Taking all of this information into consideration, the fact that Amazon has its own streaming service doesn’t necessarily motivate consumers to cut their ties with Netflix. As a matter of fact, in a recent survey conducted by Morgan Stanley, 60% of respondents said that they were both Prime members and Netflix subscribers. On the other side of the equation, 45% of Netflix subscribers reported using Prime Video. In response to the numbers, Benjamin Swinburne from Morgan Stanley stated: “We believe the debate over Netflix vs Amazon is less relevant compared to Netflix’s broader opportunity to grow its share of consumer spend and time spent on entertainment.”

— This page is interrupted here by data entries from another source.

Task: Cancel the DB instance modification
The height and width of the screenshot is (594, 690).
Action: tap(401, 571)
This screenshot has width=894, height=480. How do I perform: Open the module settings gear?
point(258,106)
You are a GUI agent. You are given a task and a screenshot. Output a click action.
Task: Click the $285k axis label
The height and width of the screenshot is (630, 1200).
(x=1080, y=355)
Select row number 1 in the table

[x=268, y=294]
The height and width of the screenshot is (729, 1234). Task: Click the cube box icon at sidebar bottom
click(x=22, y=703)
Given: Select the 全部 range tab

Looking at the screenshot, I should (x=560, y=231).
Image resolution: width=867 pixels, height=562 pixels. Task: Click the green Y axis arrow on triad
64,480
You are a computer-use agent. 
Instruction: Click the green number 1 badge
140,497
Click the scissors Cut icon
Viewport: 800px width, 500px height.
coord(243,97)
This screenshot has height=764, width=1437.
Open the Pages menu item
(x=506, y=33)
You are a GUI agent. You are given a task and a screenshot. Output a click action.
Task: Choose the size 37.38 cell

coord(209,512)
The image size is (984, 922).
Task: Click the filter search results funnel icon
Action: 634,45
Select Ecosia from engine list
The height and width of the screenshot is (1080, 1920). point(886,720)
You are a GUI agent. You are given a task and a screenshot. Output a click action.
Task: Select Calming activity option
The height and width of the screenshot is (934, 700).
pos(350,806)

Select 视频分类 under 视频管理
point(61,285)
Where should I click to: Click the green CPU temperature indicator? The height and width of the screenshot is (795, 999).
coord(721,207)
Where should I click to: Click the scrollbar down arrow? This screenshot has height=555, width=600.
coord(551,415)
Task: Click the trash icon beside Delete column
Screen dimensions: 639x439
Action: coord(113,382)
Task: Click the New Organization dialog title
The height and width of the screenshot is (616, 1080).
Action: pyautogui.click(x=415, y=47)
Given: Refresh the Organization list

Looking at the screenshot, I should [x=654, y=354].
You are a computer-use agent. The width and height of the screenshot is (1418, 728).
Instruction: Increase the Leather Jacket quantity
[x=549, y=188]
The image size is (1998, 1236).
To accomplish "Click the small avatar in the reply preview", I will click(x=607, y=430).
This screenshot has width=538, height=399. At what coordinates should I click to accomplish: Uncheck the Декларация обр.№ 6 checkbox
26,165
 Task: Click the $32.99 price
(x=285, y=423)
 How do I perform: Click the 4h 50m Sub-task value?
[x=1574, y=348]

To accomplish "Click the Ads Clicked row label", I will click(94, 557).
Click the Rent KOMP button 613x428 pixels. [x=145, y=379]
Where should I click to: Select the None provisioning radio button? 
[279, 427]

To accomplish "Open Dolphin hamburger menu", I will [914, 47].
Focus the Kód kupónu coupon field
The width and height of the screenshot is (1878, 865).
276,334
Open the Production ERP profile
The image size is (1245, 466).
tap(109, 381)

While Cowen estimated in November of 2016 that Amazon had close to 50 million U.S. Prime members, Netflix has recently reported that it finished the second quarter with 51.9 million U.S. streaming subscribers. The data suggests that U.S. household penetration rates are in the 40% range and with both Netflix and Prime’s demographics heading towards higher-income households, there is clearly tons of room for U.S. customer overlap.

With all that being said, there are numerous reasons as to why Netflix shows no signs of getting ‘Amazon’ed’. For instance, many speculate whether Amazon can financially justify keeping pace with Netflix’s spending. Even though Amazon’s total retail subscription service revenue totaled $6.39 billion, that figure is still behind Netflix’s 2016 revenue of $8.83 billion (up 30%).

In 2017, Netflix is expected to see its revenue grow by another 30% to $11.5 billion. Seeing as the company will be leveraging that extra revenue to keep increasing its content spend, and using its unmatched trove of viewing data to both make better content investments, catching up to Netflix will be quite difficult for any competitor.

While Amazon deserves some credit for putting itself within striking distance, it’s important to keep in mind that in this market, there’s a difference between being “competitive” and catching up to the leader.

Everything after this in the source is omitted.